Selon l’article R. 632-1 du code de la consommation, le juge peut relever d’office toutes les dispositions du présent code dans les litiges nés de son application.
Conformément aux dispositions de l’article R. 312-35 du code de la consommation, à peine de forclusion, les actions en paiement engagées devant le tribunal judiciaire à l’occasion de la défaillance de l’emprunteur doivent être formées dans les deux ans de l’événement qui leur a donné naissance. Cet événement est caractérisé par le non-paiement des sommes dues à la suite de la résiliation du contrat ou de son terme ; ou le premier incident de paiement non régularisé ; ou le dépassement non régularisé du montant total du crédit consenti dans le cadre d’un contrat de crédit renouvelable ou le dépassement, au sens du 13° de l’article L. 311-1, non régularisé à l’issue du délai prévu à l’article L. 312-93.
Il est constant que le délai biennal prévu par ce texte, qui n’est susceptible ni d’interruption ni de suspension, court notamment à compter du premier incident de paiement non régularisé, compte tenu des règles d’imputation des paiements énoncées aux articles 1253 et suivants du code civil et que les reports d’échéances impayées consentis unilatéralement par la banque et/ou en accord avec l’emprunteur, impliquant des annulations de retard, sont sans effet sur la computation de ce délai.
Il incombe dès lors au juge de rechercher quelle est la date du premier incident de paiement non régularisé, abstraction faite des annulations de retard unilatéralement opérées par la banque.

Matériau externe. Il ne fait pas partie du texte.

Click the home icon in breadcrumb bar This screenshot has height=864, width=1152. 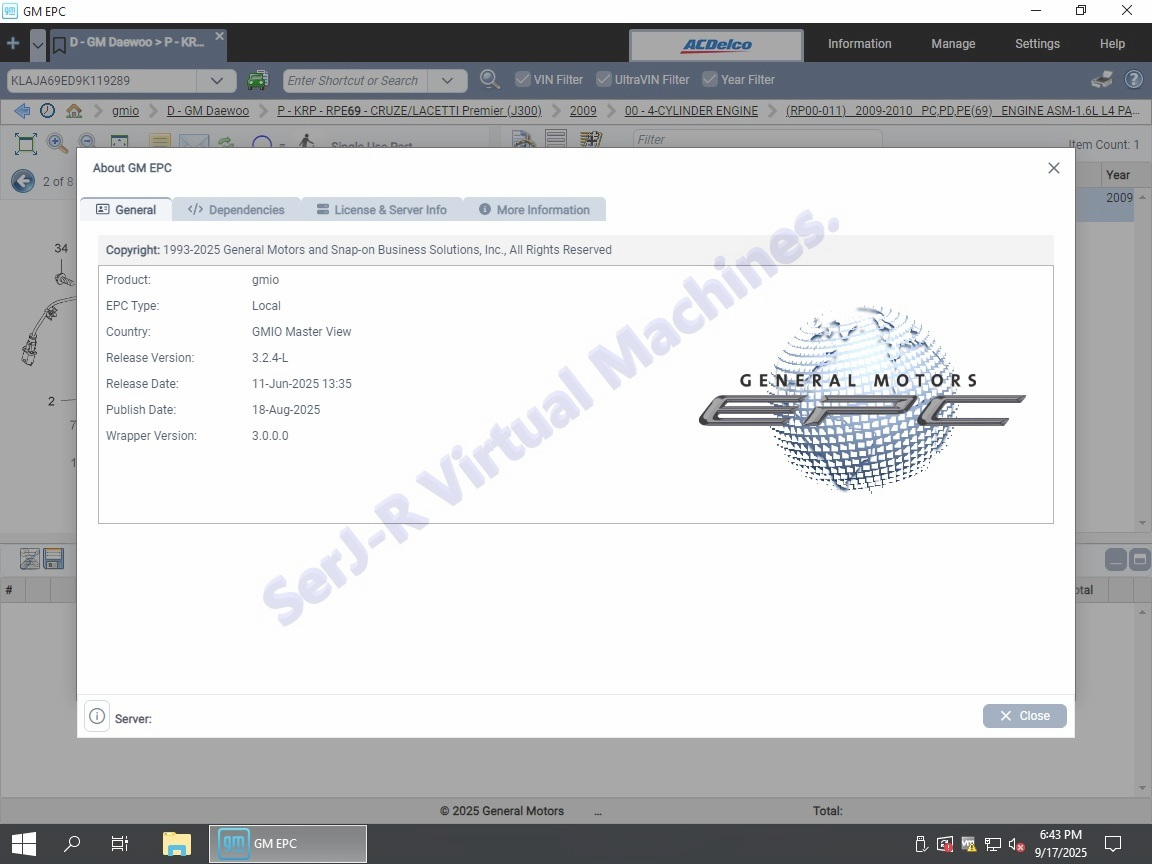[74, 111]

En l’espèce, la présente action a été engagée par exploit de commissaire de justice remis le 5 août 2025. Selon les pièces produites en demande notamment le tableau d’amortissement, le décompte de créance et l’historique de compte, et par imputation des règlements sur les dettes les plus anciennes, le premier loyer impayé non régularisé est intervenu le 6 juin 2023 ; étant précisé que le report d’échéance du mois de mai n’étant pas justifié n’étant ainsi pas pris en compte. Ainsi, dans ces conditions, l’action se trouve forclose.

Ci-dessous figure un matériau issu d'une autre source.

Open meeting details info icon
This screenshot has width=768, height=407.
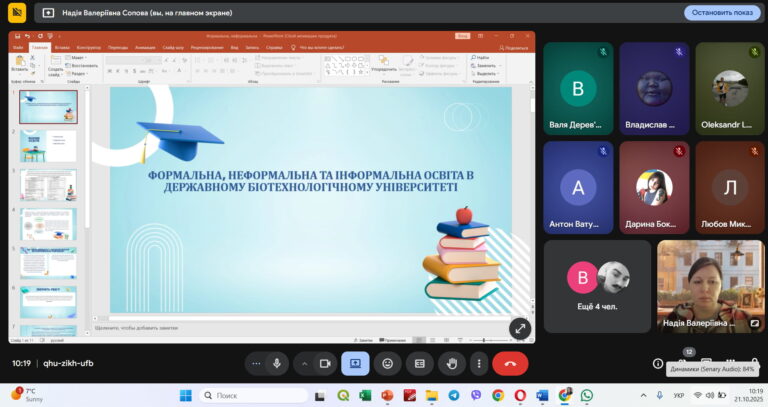coord(658,363)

En considération de ces éléments et au nom du principe de la contradiction, il est nécessaire de prononcer la réouverture des débats.
Sur les autres demandes et les dépens
Les autres demandes et les dépens seront, en l’état, réservés.
PAR CES MOTIFS
Le juge des contentieux de la protection, statuant après débats tenus en audience publique, par jugement contradictoire avant-dire droit,
ORDONNE la réouverture des débats à l’audience du 1er juin 2026 tenue par le juge des contentieux de la protection du tribunal judiciaire de Saint-Pierre-de-la-Réunion ;
INVITE la société CMOI à répondre au moyen soulevé d’office conformément aux dispositions de l’article R. 632-1 du code de la consommation ;
INVITE les parties à formuler toutes demandes et fournir toutes observations utiles ;
INVITE les parties à communiquer leurs pièces et écritures contradictoirement ;
DIT que le présent jugement vaut convocation des parties ;
RÉSERVE les autres demandes ainsi que les dépens.
Ainsi fait, jugé et mis à disposition au greffe de la juridiction aux jours, mois et année susdits. En fait de quoi le jugement a été signé par la juge des contentieux de la protection et la greffière.